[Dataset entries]
=-=-=
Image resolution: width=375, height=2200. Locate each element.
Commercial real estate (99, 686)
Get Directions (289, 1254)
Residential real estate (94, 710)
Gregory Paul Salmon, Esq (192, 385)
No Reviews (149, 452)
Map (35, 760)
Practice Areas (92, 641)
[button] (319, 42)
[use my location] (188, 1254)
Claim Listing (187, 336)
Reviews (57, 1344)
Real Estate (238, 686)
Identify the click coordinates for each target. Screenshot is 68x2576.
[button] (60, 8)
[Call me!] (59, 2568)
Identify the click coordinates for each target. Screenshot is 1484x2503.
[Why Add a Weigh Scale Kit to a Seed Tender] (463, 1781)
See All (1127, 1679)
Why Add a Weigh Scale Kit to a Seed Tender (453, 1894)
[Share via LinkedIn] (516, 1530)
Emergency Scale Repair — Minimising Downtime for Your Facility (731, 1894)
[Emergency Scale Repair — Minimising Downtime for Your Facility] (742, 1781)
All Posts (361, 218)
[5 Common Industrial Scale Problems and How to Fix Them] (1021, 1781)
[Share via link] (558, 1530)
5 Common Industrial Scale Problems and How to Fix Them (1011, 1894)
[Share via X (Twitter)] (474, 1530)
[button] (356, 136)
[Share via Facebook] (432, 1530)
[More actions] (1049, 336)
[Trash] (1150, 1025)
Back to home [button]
=-=-=
**Brief**
An exact copy of the lines above, from the one containing "Get Directions (289, 1254)" through the one containing "See All (1127, 1679)", is the whole of the answer.

**Exercise output**
Get Directions (289, 1254)
Residential real estate (94, 710)
Gregory Paul Salmon, Esq (192, 385)
No Reviews (149, 452)
Map (35, 760)
Practice Areas (92, 641)
[button] (319, 42)
[use my location] (188, 1254)
Claim Listing (187, 336)
Reviews (57, 1344)
Real Estate (238, 686)
Identify the click coordinates for each target. Screenshot is 68x2576.
[button] (60, 8)
[Call me!] (59, 2568)
Identify the click coordinates for each target. Screenshot is 1484x2503.
[Why Add a Weigh Scale Kit to a Seed Tender] (463, 1781)
See All (1127, 1679)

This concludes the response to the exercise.